The composite All-Southern eleven formed by the selection of 18 sporting writers culled by the Atlanta Constitution included:
- Enoch Brown, end and captain for Vanderbilt, unanimous selection. Known as "Nuck," he was also a Rhodes Scholar.
- Tom Brown, tackle for Vanderbilt, unanimous selection. He played professional football with the Toledo Maroons and was later a prominent physician of Toledo. "He had no peers in his orthopedic ability and contributed greatly to Toledo medicine."
- Red Harris, fullback for Auburn.
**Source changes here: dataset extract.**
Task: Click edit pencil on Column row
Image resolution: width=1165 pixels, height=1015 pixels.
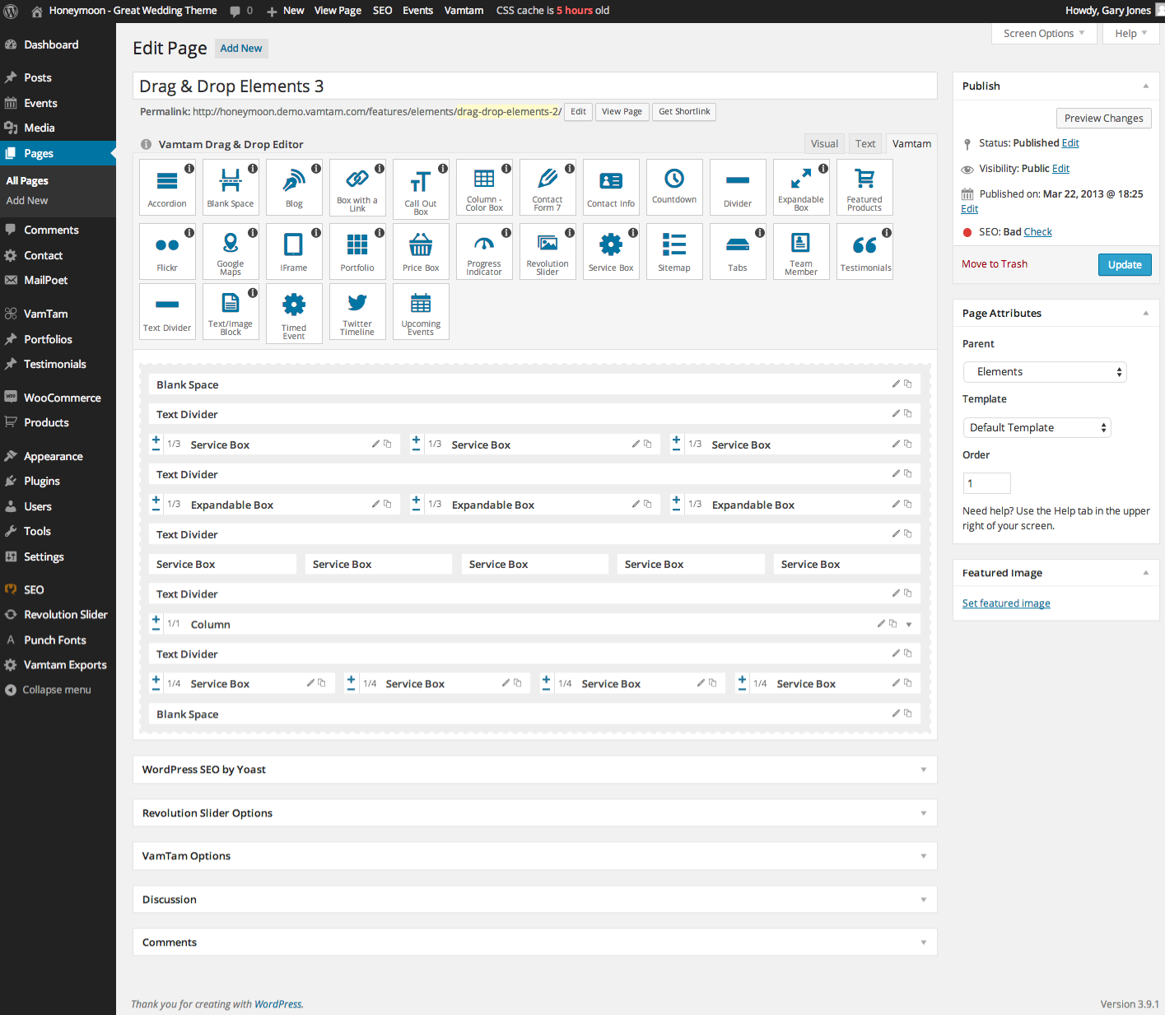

One writer describes his featured role in the offense: "Coach Donahue loved the fullback dive and would run the play over and over again before sending the elusive Newell wide on a sweep."
- R. N. MacCallum, guard for Sewanee. MacCallum was later a reverend serving several parishes.
- Bob McWhorter, halfback for Georgia. He was the school's first All-American, inducted into the College Football Hall of Fame in 1954. Sportswriter Dick Jemison said "When you mention football to an Athens fan its definition is Bob McWhorter, and vice-versa." He was selected for the Associated Press Southeast Area All-Time football team 1869-1919 era. McWhorter later had a lengthy law career.
- Kirk Newell, halfback and captain for Auburn. Newell gained 1,707 yards that year, 46% of the team's entire offensive output; and 5,800 yards rushing, 350 yards receiving, and 1,200 yards on punt returns for his career.
- David Paddock, quarterback for Georgia. He is the only player in school history to have a petition circulated by the student body requesting that he play for the Bulldogs.
- Boozer Pitts, center for Auburn. He later coached and was once professor of mathematics at Auburn.
- Robbie Robinson, end for Auburn. Robinson is selected at the end position for several all-time Auburn teams.
- Big Thigpen, guard for Auburn, unanimous selection. The Atlanta Constitution claimed he "rated as good as, if not better than, any guard in the south."
- Paul Turner, tackle for Georgia. His defensive work in the rivalry game against Georgia Tech was cited as helping the Bulldogs on the way to a 14-0 victory.

==Composite overview==
Enoch Brown, Tom Brown, and Big Thigpen were unanimous selections.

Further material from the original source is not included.